Heinrich Mann noch bezeichnete den Dichter als "Paria der Höhe"; Benn sah ihn bereits als biologische Endstufe des Niedergangs. Der Vertrag, demzufolge der Künstler als die eigene Welterfahrung exemplarisch setzender Künder erscheint, wurde vielleicht für Dichtung 1954 noch akzeptiert, zehn Jahre später war er gekündigt. Die Klagenfurterin setzte auf ihn, ein Stück Romantik, während ringsum Techniken der Moderne aufblühten, Hand in Hand mit der Medienentwicklung des Globus. Später versuchte sie etwas zu ihrer Zeit radikal Neues: Sie projizierte den Nationalsozialismus in den Einzelnen - und dort auf dessen Geschlechterbeziehungen. Betrachtet man die feministischen Lektüren der Achtziger, ahnt man, wozu wir Autoren brauchen. Bachmanns Programm jedoch führte erzählerisch in einen Irrgarten, eine Ichverzweigung. Sie glaubte an Tiefenforschung, Ichzerlegung, Träume, Alpträume, Unterschriften und fabrizierte doch Ichs nebeneinander wie Zwiebeln in einem Netz. Manchmal sieht man sie in ihren Texten, im Schatten, aber Bachmann will sie nicht haben, löscht sie weg, es gelingt nicht ganz. Angestrebte Allgemeingültigkeit verliert sich in Namens-, Eß- und Tablettenirrtum, Figuren entwickeln sich nicht wirklich, weil ihre geschriebenen Leben am Ende Monster-Opfer-Schemata illustrieren sollen, die Regie schwankt, weil die Autorin, nervös und überfordert, zu starr greift.

Nicht die Botschaft der Prosa, ihr Männerfrauenkampf, nicht ihre Sprache und nicht die Opferthematik gehen mich an, sondern dieses schwindelnde Ver-Suchen. Es stellt eine Frage an uns: Was bedeutet ein Leben als Autor - damals, jetzt?

• DATENÜBERSICHT:
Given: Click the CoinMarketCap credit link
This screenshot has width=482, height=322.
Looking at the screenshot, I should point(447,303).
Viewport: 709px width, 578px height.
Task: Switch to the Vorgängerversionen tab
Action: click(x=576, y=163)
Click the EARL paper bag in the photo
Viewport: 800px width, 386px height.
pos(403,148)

• AUFGABENSTELLUNGEN:
1. Fasse den Textauszug über Bachmann in zwei Sätzen zusammen.
2. Schreibe den Textauszug über Bachmann im Anschluss an seinen letzten Satz weiter.

• ERGEBNISSE JE AUFGABE:
1. Bachmann setzte auf den Künstler als Künder, während ringsum die Techniken der Moderne aufblühten, und projizierte später den Nationalsozialismus in den Einzelnen und dessen Geschlechterbeziehungen, was erzählerisch in eine Ichverzweigung führte, in der sich die Figuren nicht wirklich entwickeln und die Regie schwankt. Entscheidend ist dabei nicht die Botschaft, die Sprache oder die Opferthematik ihrer Prosa, sondern ihr schwindelndes Ver-Suchen, das die Frage stellt, was ein Leben als Autor damals und jetzt bedeutet.

2.
Wir wissen wenig darüber, wie Neues entsteht, schreibend-findend erfunden wird. Unter welchen Bedingungen dieses unwägbare Können, nein, diese Möglichkeit, sich entfaltet oder verkümmert, weiß auch jener nicht, der es an sich versucht. Man muß sich auf die Nase verlassen, Spürsinn, ein Spüren mit innerem Sinn; es führt auch in die Irre, Stöße von außen kommen hinzu, aus dem Betrieb, aus der Bilderfabrikation wirken sich aus. Das Risiko übernimmt, wer als Autor spielt. Wir, die von außen darauf sehen, weil das die einzige Weise ist, es bei einem anderen wahrzunehmen, sollten bedenken, daß etwas Empfindliches, Fragiles sich zeigt; etwas, das in seinem Kern menschlich ist.

Am Ende, las ich vor kurzem, seien die toten Dichter nur mehr Fragezeichen. Diese Vorstellung gefällt mir: ein Zeichen im Satz, im Satzbau, im Sprachgefüge sein. Eine Schlange über einem Punkt. Etwas, das den Satz öffnet.

Tatsächlich ist das Autorenbild, das wir uns machen, wichtig allein für uns. Über uns wirft es seinen Schatten, in uns wirft es sich zurück. Welche Möglichkeiten räumen wir anderen - und damit auch uns ein? Wie möblieren wir den eigenen Kopf?

Das Gesicht in die Hände geben. Cousine Kath, flüsternd, im Kirschbaum versteckt. Ein Stück Sehnsucht nach Geborgenheit drückt sich darin aus. Wir spüren sie im Lesen der Frau, die nicht Mann war, als Frau aber Männer(n) nachspielte. Die sich verschubladete, verlor, aufspannte, einriß, sich am Riemen riß, die Hände ins Gesicht schlug, das Gesicht in die Hände gab, den Kopf senkte, den Boden sah, die eigene Haut.

Seltsame, manchmal schwer erträgliche Buchstaben der Verwischung und des Exhibitionismus, des Spiels, der Koketterie. Das Gesicht in die Hände, die Hände vors Gesicht: aus Scham, Neugier und Lust. Bachmanns Erzählungen werden so wenig fiktiv, weil sie ein Sprechen über sich selbst bleiben, nur im Modus eines anderen. Sie werden so wenig lebendig, weil sie nicht sprechen über einen anderen, dem man sich hingibt, um abzusehen von sich. Bachmann gibt das Gesicht in die Hände, lugt uns durch die Finger an. Damit spielte sie ein sehr zeitgenössisches Spiel, das der Authentizität, vermittelt über Biographie.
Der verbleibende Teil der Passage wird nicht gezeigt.